Definitely one of the most interesting story lines in the novel is Arya Stark, and even with all the discrepancies I’m still a fan of her portrayal in the HBO series. However, I can’t help but feel like the show had a bit of a swing-and-a-miss with her character’s possibilities. All in all I have to say I’m definitely looking forward to the third season, and the good news is I won’t have to worry about knowing what will happen. I’m sure HBO will surprise me.
Taylor Said: For those of you who watch Game of Thrones as religiously as I do, maybe you have also been feeling a lack of “payoff” in the first 8 episodes this season. I want to be clear – I LOVED this season. So much so that I have seen every episode at least twice. I have my Sunday night viewing, where I take in the epic scale of the show and, by Thursday, I need to be reminded of the smaller events that occurred. Often times, this is where the answers to so many of my questions lie. The devil is in the details with Game of Thrones and I try not to miss them. For the last 10 weeks I have had so many questions that demand immediate attention – questions that my husband (who has read the books) could have answered but for whatever reason made the decision not to.
The season 2 finale was a jackpot of answered question and comeuppance, a.k.a. “payoff”. As I re-watched the episode on Thursday, I made a list comprising all of the “pay off” in episode 10. The bullet point list was over 20 points long. So I condensed them into the three most notable “payoff’s”.
1. Theon’s comeuppance
What more do I need to say? My loathing for Theon this season came quickly. We have been waiting the majority of the season to see his idiotic plan fall apart, and to “Prince” Theon, I can’t imagine a much worse fate then “his” people turning on him. AND after such a great speech too?! I look forward to seeing Rob and Theon’s last conversation next season.

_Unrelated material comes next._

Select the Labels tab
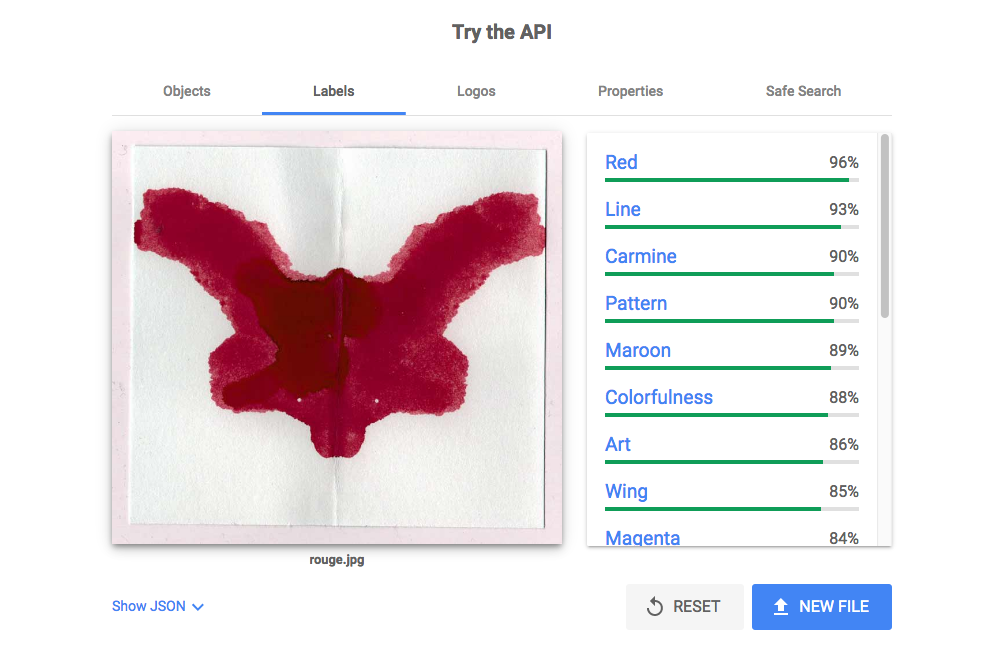Viewport: 1004px width, 654px height. coord(333,91)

2. Khaleesi getting her dragons
Similar to last season, the finale gave Daenerys Stormborn Targaryen the respect she deserves. It seems to me that Khaleesi coasts through the regular season getting by, and being fairly entertaining, but in the post season (a.k.a. season finales) she brings the heat. Literally. #punny. Find me someone who didn’t want to see the bald guy with purple lips meet a terrible fate. Thanks Khaleesi! I’ve learned my lesson. I won’t be underestimating you again.

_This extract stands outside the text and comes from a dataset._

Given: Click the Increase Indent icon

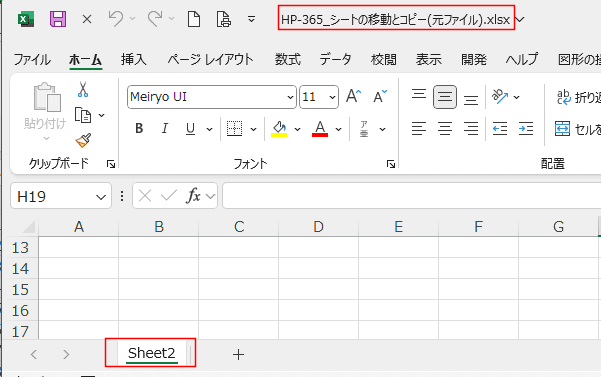Looking at the screenshot, I should click(526, 128).
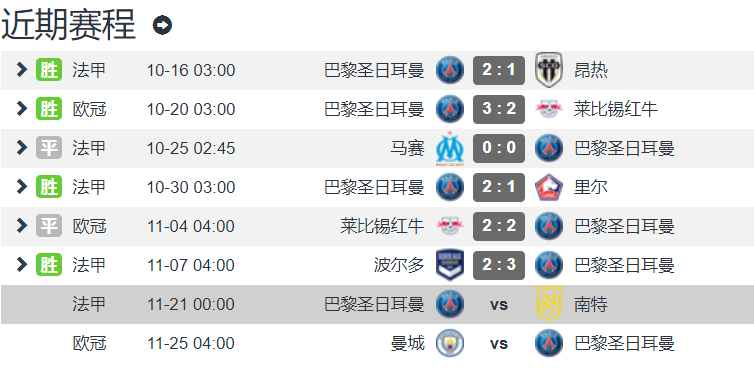Click the Angers (昂热) club crest

(x=549, y=70)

3. Jon Snow enters Mance Rayder’s camp and, WE REALLY SEE A WHITE WALKER!
My favorite character on the show is Jon Snow (possibly because of my love for his direwolf Ghost).
The story line with Jon has had me on the edge of my seat since he went beyond the wall. I could tell that good things were in store for Jon. I just wasn’t sure what R.R. Martin was planning. Knowing that he is going to be a spy in Mance Rayder’s army is such a “pay off”. Storylines like this are the reason I watch the show. It is going to be a long road for Jon Snow (and Ghost wherever he is), but I look forward to following them back to the wall. Last and possibly the biggest “payoff” of all… WE REALLY SEE A WHITE WALKER! We have been waiting since the first scene of the first season… and it did not disappoint! It brings to mind the scene from Lord of the Rings in the mines of Moria when Gandolf reads about the drums in the deep signifying a terrible end for the dwarfs. “Drums, drums in the deep… they are coming.” By the time you hear the drums, it brings a terror because you know what they signify. That’s what I loved about the horns warning of White Walkers. As soon as you hear the third horn, you instantly know what it means. I loved the visual effects for the white walker and the addition of the Nazgul screech.